O QUE PRODUZIR | Devolva, sem qualquer alteração, o trecho do texto sobre Aquilino Ribeiro que vai de "Já durante o" a "escaparates.".

TEXTO EXTRAÍDO |
Ora, no ano em que também se
completam os 100 anos da sua estreia literária (1913, Jardim das Tormentas) não resistimos à tentação de deixar aqui
algumas reflexões sobre o notável romancista beirão, que foi, diga-se desde já,
um dos poucos autores nacionais a dedicar-se, praticamente ao longo de toda a
vida, em regime de exclusividade às letras.
Nascido na freguesia do Carregal,
concelho de Sernancelhe, no dia 13 de Setembro de 1885, quando reinava em
Portugal D. Luís I, Aquilino Ribeiro viveu num período de encruzilhadas:
Monarquia, I República, Ditadura Militar e Estado Novo. Filho de um sacerdote,
ingressou no Seminário de Beja, foi expulso, rumou para Lisboa, sentiu-se
atraído pelos ideais republicanos e, inclusivamente, tomou contacto com os
regicidas (na obra Dossier Regicídio o
Processo Desaparecido, o professor de Filosofia Política da Universidade
Católica Mendo Castro Henriques acusa o autor beirão de ser um dos regicidas,
embora, segundo a nossa perspectiva, nunca apresente factos contundentes sobre
essa ilação, sustentada apenas em indícios, que apesar de constituírem uma
importante base para futuras investigações não encerram definitivamente o
problema). Preso durante a Monarquia, detido durante a Ditadura Militar, evadiu-se
por duas vezes dos calabouços e lutou, de armas nas mãos, pelo restabelecimento
da República.
Já durante o Estado Novo
(1933-1974), Aquilino Ribeiro, pese embora o facto de ter sido durante vários
anos um dos (poucos) autores “intocáveis” e inclusivamente elogiado pelo
próprio António de Oliveira Salazar, viu, por exemplo, ser-lhe instaurado, em
1959, um processo-crime devido à publicação do seu romance Quando os Lobos Uivam, que, entretanto, foi proibido e retirado dos
escaparates.
Aquilino cultivou, como poucos, o
ideal humanista de conhecimento. Toda a sua obra transpira, afinal, o amor que
o autor do romance Terras do Demo (1919)
tinha pela vida, nas suas mais variadas e ínfimas formas. Por isso, deu voz aos
animais como dificilmente encontraremos paralelo na história da literatura
nacional. O paradigmático Romance da
Raposa (editado em 1924) e alguns contos da Arca de Noé – III Classe (1936) bem mereciam figurar na lista de textos
estudados nas Escolas…
Atento como poucos aos pormenores,
bebeu na Natureza grande parte da sua inspiração. O contacto com os clássicos,
o estudo afincado do latim, desde os seus tempos dos “Preparatórios” e do Seminário,
as vivências na Beira, as suas deambulações pela capital do início do século XX,
que então fervilhava em ideais revolucionários, bem como, inquestionavelmente,
a sua experiência de exilado político em Paris (ainda que de um modo
intermitente, entre 1908 e 1931 Aquilino esteve exilado por três vezes na
capital francesa) constituem factores determinantes para compreender o
(invulgar) domínio que o “Mestre” (como foi frequentemente apelidado) revelava
da língua materna.

DADOS |
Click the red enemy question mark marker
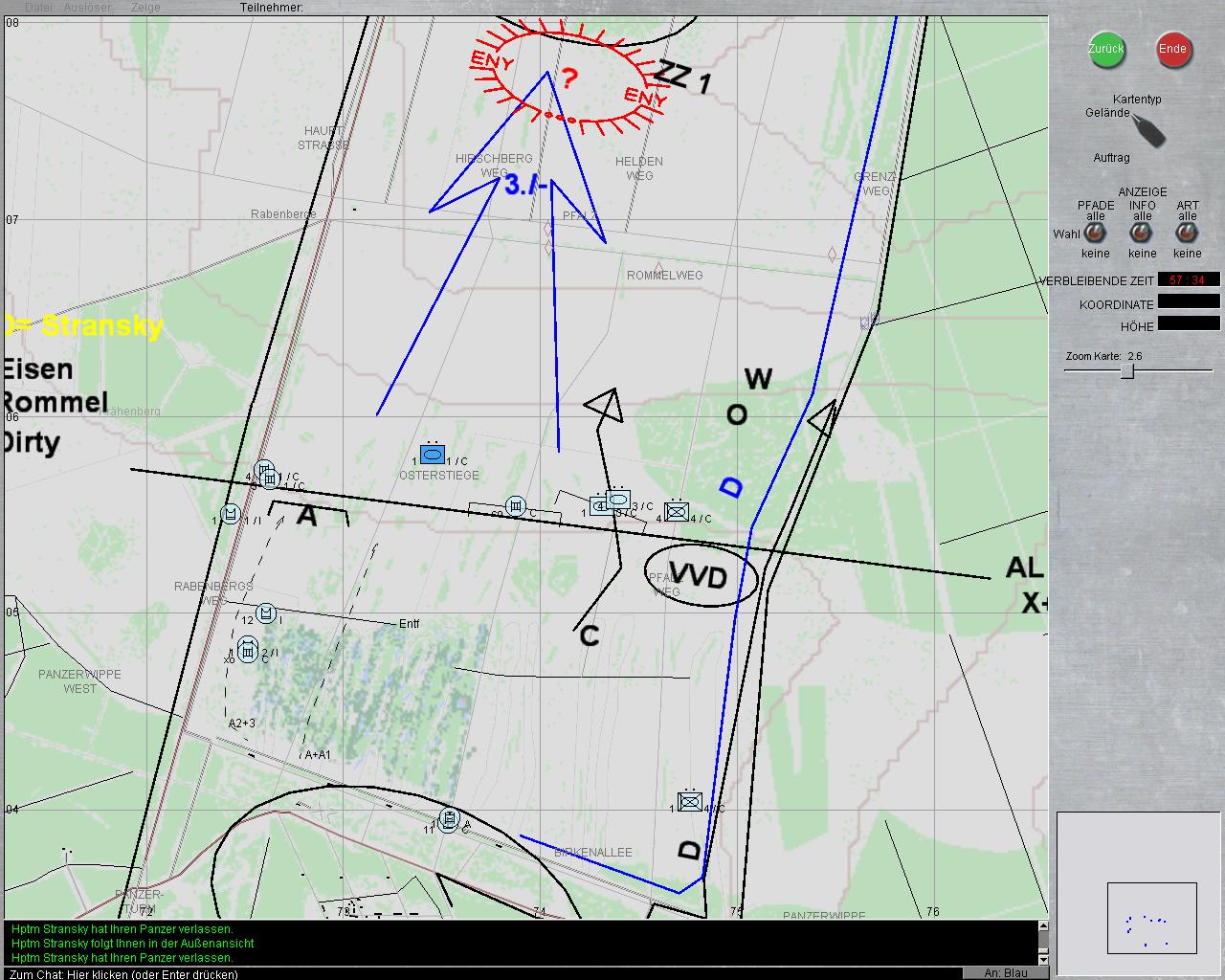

RESULTADO DA TAREFA |
Já durante o Estado Novo
(1933-1974), Aquilino Ribeiro, pese embora o facto de ter sido durante vários
anos um dos (poucos) autores “intocáveis” e inclusivamente elogiado pelo
próprio António de Oliveira Salazar, viu, por exemplo, ser-lhe instaurado, em
1959, um processo-crime devido à publicação do seu romance Quando os Lobos Uivam, que, entretanto, foi proibido e retirado dos
escaparates.